Appeal from an order of Supreme Court, Oswego County (McCarthy, J.), entered September 6, 2002, which denied plaintiff's motion for leave to amend the complaint.
MENTER, RUDIN TRIVELPIECE, P.C., SYRACUSE (MITCHELL J. KATZ OF COUNSEL), FOR PLAINTIFF-APPELLANT.
HANCOCK ESTABROOK, LLP, SYRACUSE (JANET D. CALLAHAN OF COUNSEL), FOR DEFENDANTS-RESPONDENTS.

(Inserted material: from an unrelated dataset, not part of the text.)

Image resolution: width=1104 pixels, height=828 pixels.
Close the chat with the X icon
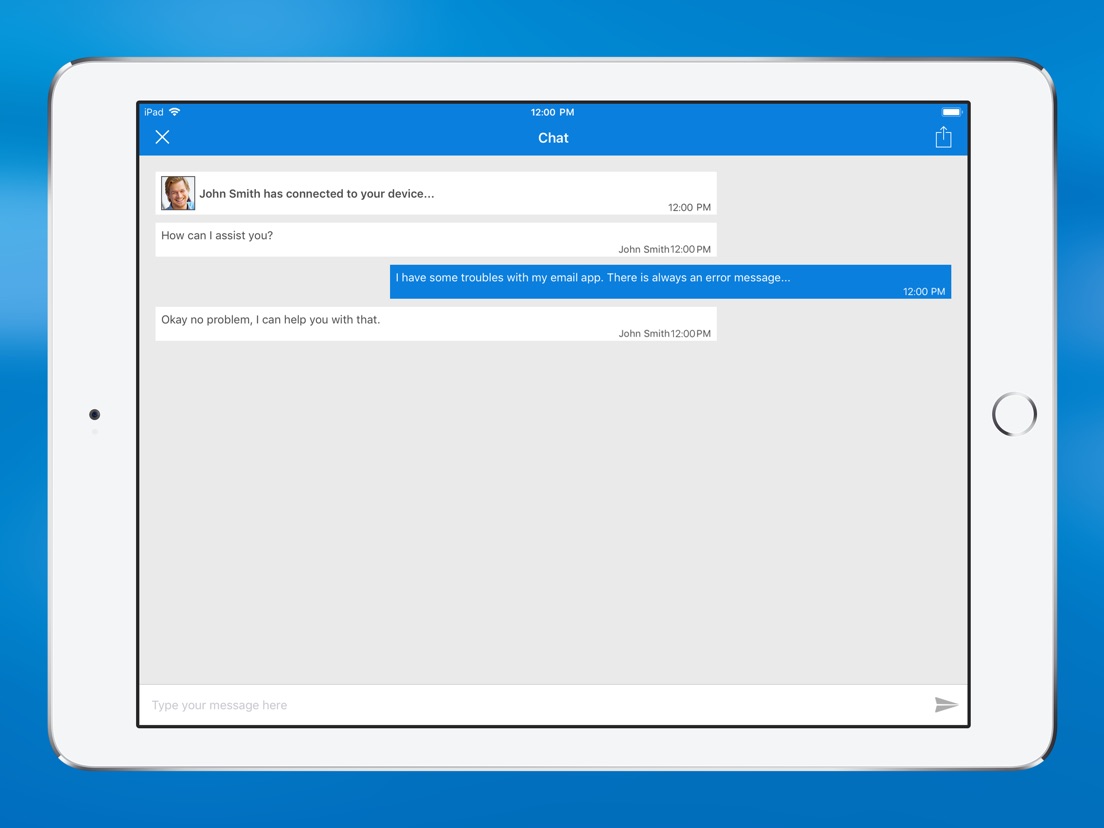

PRESENT: GREEN, J.P., HURLBUTT, BURNS, GORSKI, AND HAYES, JJ.
MEMORANDUM AND ORDER
It is hereby ORDERED that the order so appealed from be and the same hereby is unanimously affirmed with costs.
Memorandum:
Plaintiff commenced this action pursuant to Debtor and Creditor Law article 10 seeking to set aside the allegedly fraudulent conveyance of real property in Oswego County from Jack B. Webb (decedent) to Patricia A. Webb, Neil B. Webb and Julie A. Webb (defendants). Supreme Court properly denied plaintiff's motion for leave to amend the complaint to allege that decedent fraudulently conveyed real property in Oneida County to defendants and seeking to set aside that conveyance as well. The proposed amendment, asserted more than eight years after the Oneida County conveyance and more than two years after plaintiff discovered the conveyance, is untimely ( see CPLR 203 [g]; 213 [1]; Wall St. Assoc. v. Brodsky, 257 A.D.2d 526, 530). Further, the proposed amendment does not relate back to the claims interposed in the original complaint because that complaint "does not give notice of the transactions, occurrences, or series of transactions or occurrences, to be proved pursuant to the amended pleading" (203 [f]). Defendants' actual notice of the conveyance is insufficient to satisfy the notice requirement; "the notice must be given in the prior pleading itself" ( Barsuk v. Niagara Mohawk Power Corp. 281 A.D.2d 875, 876, lv dismissed 97 N.Y.2d 638; see Shapiro v. Schoninger, 122 A.D.2d 38, 40). Finally, the court properly concluded that, even assuming, arguendo, that the proposed amendment is not time-barred insofar as it is asserted against decedent's estate, the proper venue of the claims asserted therein is Oneida County, not Oswego County where this action was brought ( see Fay's Inc. v. Park Ctr. Dev., 226 A.D.2d 1067, 1068; Moschera Catalano v. Advanced Structures Corp., 104 A.D.2d 306).